The consolidated financial statements include the accounts of the
Company and its wholly owned subsidiary Tri-Union Operating Company ("TOC"),
which was incorporated in the State of Delaware in November 1974. All
significant intercompany accounts and transactions have been eliminated in
consolidation.
Prior to July 2001, the Company was a wholly owned subsidiary of
Tribo. In July 2001, the Company and Tribo merged and the surviving corporation
was the Company. Accordingly, the assets, liabilities and operations of Tribo
are included with those of the Company for all periods presented in the
financial statements.
NOTE 2 - LIQUIDITY, GOING CONCERN UNCERTAINTY AND MANAGEMENT'S PLANS
On June 1, 2002, the Company was required to make a $28,125,000
payment of principle and interest on its senior secured notes, and an additional
scheduled interest payment of approximately $7,400,000 is due on December 1,
2002. In addition, the Company has a scheduled principal and interest payment of
approximately $28,700,000 due June 1, 2003. The Company made its scheduled
principal payment of $20,000,000 due on June 1, 2002, but refinanced its
scheduled interest payment of $8,125,000 into additional promissory notes under
the terms of a Waiver, Agreement and Supplemental Indenture (the "Waiver") (see
Note 7). The Waiver contained additional covenants, one of which required the
Company to obtain clear title to an oil and gas property subject to lien by no
later than August 2, 2002. As the Company was unable to obtain clear title by
that date, an event of default occurred to the Waiver and the original Indenture
whereby the senior secured notes became due on demand. Accordingly, the senior
secured notes and related deferred loan costs have been classified as current in
the accompanying consolidated balance sheet at June 30, 2002. While the Company
continues to delay certain of its workover and capital improvement projects in
order to maximize available cash to meet its debt obligations, the foregoing
event of default could considerably impact the Company's ability to meet its
debt and working capital requirements. Should the noteholders demand payment on
the notes, the Company will not have the ability to generate sufficient
resources to satisfy this obligation. These conditions raise substantial doubt
about the Company's ability to continue as a going concern.

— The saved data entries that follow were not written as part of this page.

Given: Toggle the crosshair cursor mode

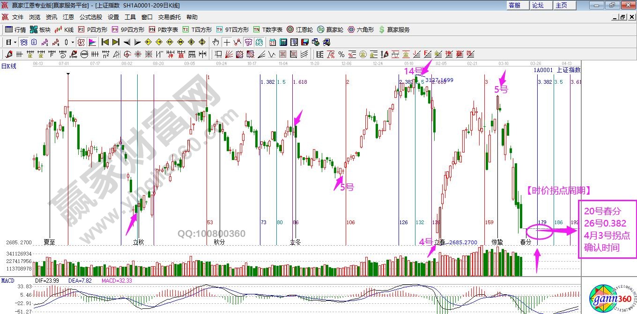Looking at the screenshot, I should 227,42.
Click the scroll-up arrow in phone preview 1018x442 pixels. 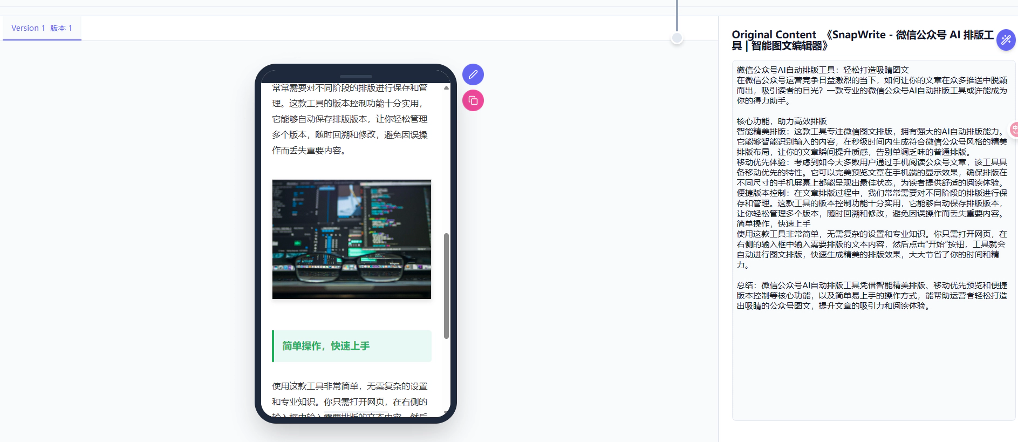click(x=446, y=87)
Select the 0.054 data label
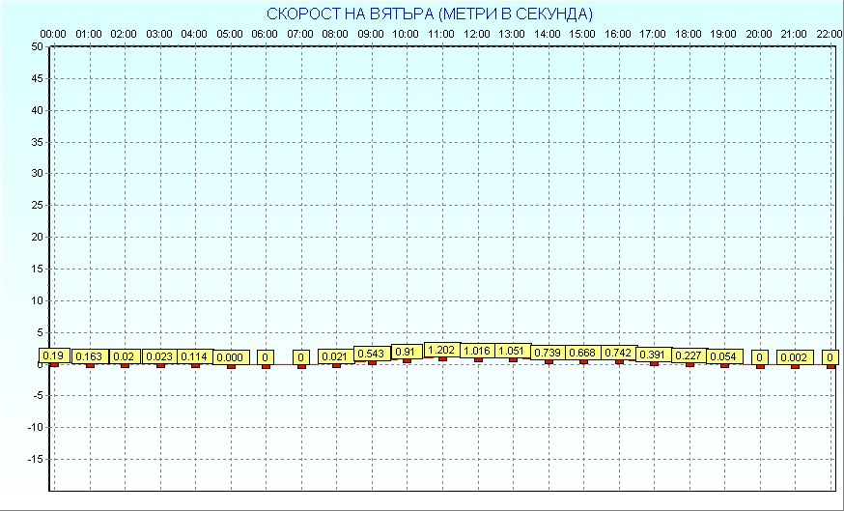This screenshot has width=844, height=511. [x=724, y=356]
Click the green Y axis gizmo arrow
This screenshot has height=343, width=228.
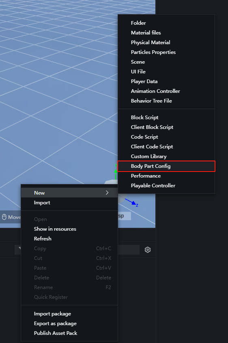[x=116, y=172]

The Company is considering marketing certain of its oil and gas
properties in order to meet these debt obligations and working capital
requirements. Several offers to purchase certain of the Company's oil and gas
properties have been received to date which, if accepted, and combined with the
Company's cash balances at August 1, 2002 of approximately $1.0 million, would
provide the Company with sufficient capital to meet its upcoming December 1,
2002 scheduled debt obligation. However, to date, no definitive agreement to
sell these properties has been secured.
To the extent the cash generated from oil and gas property sales
and continuing operations are insufficient to meet the Company's scheduled debt
obligations and its projected working capital needs, the Company will have to
raise additional capital. No assurance can be given that additional funding will
be available, or if available, will be on terms acceptable to the Company.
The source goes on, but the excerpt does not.